A new route to ultrahigh density, ultracompact integrated photonic circuitry has been discovered by researchers with the Lawrence Berkeley National Laboratory (Berkeley Lab) and the University of California (UC) Berkeley. The team has developed a technique for effectively controlling pulses of light in closely packed nanoscale waveguides, an essential requirement for high-performance optical communications and chip-scale quantum computing.
Xiang Zhang, director of Berkeley Lab's Materials Sciences Division, led a study in which a mathematical concept called "adiabatic elimination" is applied to optical nanowaveguides, the photonic versions of electronic circuits. Through the combination of coupled systems -- a standard technique for controlling the movement of light through a pair of waveguides -- and adiabatic elimination, Zhang and his research team are able to eliminate an inherent and vexing "crosstalk" problem for nanowaveguides that are too densely packed.
Integrated electronic circuitry is approaching its limits because of heat dissipation and power consumption issues. Photonics, in which electrical signals moving through copper wires and cables are replaced by pulses of light carrying data over optical fibers, is a highly touted alternative, able to carry greater volumes of data at faster speeds, while giving off much less heat and using far less power. However, the crosstalk problem in coupled optical nanowaveguides has been a major technological roadblock.

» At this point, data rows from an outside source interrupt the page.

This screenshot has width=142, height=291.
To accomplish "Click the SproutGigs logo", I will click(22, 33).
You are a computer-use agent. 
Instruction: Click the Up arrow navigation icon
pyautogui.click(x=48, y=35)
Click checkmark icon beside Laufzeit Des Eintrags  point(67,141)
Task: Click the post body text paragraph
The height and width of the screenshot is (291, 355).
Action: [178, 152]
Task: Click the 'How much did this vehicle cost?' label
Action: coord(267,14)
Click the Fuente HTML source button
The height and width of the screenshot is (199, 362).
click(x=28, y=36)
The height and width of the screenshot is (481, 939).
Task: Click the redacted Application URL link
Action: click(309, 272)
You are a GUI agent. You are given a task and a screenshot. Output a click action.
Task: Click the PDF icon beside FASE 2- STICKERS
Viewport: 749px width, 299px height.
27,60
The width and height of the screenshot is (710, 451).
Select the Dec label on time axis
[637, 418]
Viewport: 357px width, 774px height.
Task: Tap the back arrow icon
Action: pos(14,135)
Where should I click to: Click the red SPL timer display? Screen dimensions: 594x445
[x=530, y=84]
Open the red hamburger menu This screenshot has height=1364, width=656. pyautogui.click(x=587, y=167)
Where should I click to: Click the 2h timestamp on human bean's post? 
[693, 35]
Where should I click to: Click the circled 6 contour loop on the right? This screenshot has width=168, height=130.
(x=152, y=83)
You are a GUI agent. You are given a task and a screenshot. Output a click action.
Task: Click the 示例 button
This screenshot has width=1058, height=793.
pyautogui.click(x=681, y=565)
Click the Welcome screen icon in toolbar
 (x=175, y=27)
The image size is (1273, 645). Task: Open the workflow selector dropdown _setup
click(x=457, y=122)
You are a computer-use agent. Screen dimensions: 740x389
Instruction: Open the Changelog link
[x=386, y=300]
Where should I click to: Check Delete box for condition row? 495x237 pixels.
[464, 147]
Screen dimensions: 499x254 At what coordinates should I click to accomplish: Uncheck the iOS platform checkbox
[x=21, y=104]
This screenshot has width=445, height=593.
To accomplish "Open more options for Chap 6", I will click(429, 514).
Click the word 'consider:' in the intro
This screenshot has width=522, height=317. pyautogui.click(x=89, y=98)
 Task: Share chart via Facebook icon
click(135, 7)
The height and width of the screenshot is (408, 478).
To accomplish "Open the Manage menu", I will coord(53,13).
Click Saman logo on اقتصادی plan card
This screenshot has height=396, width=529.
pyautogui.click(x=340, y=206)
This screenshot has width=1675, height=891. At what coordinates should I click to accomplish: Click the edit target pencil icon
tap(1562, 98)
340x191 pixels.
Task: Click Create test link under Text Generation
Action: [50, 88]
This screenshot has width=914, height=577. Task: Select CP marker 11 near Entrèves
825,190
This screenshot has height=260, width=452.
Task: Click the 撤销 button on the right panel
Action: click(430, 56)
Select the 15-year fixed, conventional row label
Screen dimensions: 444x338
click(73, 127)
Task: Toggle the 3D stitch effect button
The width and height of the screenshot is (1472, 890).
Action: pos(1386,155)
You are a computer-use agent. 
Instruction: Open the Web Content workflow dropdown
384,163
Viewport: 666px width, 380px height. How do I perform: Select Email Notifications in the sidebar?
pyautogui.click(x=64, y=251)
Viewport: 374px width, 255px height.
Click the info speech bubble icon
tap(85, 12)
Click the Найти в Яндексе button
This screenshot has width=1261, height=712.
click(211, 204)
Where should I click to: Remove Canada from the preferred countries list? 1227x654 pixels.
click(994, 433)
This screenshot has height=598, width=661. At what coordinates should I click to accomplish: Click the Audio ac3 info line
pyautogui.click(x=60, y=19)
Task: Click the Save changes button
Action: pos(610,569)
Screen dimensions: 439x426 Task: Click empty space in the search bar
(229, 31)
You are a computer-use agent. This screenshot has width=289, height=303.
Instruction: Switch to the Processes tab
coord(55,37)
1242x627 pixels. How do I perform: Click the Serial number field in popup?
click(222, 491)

"When nanowaveguides in close proximity are coupled, the light in one waveguide impacts the other. This coupling becomes particularly severe when the separation is below the diffraction limit, placing a restriction on how close together the waveguides can be placed," Zhang says. "We have experimentally demonstrated an adiabatic elimination scheme that effectively cuts off the cross-talk between them, enabling on-demand dynamical control of the coupling between two closely packed waveguides. Our approach offers an attractive route for the control of optical information in integrated nanophotonics, and provides a new way to design densely packed, power-efficient nanoscale photonic components, such as compact modulators, ultrafast optical signal routers and interconnects."
Zhang, who also holds an appointment with the Kavli Energy NanoSciences Institute (ENSI) at Berkeley, is the corresponding author of a paper describing this research in Nature Communications. The paper is titled "Adiabatic elimination based coupling control in densely packed subwavelength waveguides." Michael Mrejen, Haim Suchowski and Taiki Hatakeyama are the lead authors. Other authors are Chih-hui Wu, Liang Feng, Kevin O'Brien and Yuan Wang.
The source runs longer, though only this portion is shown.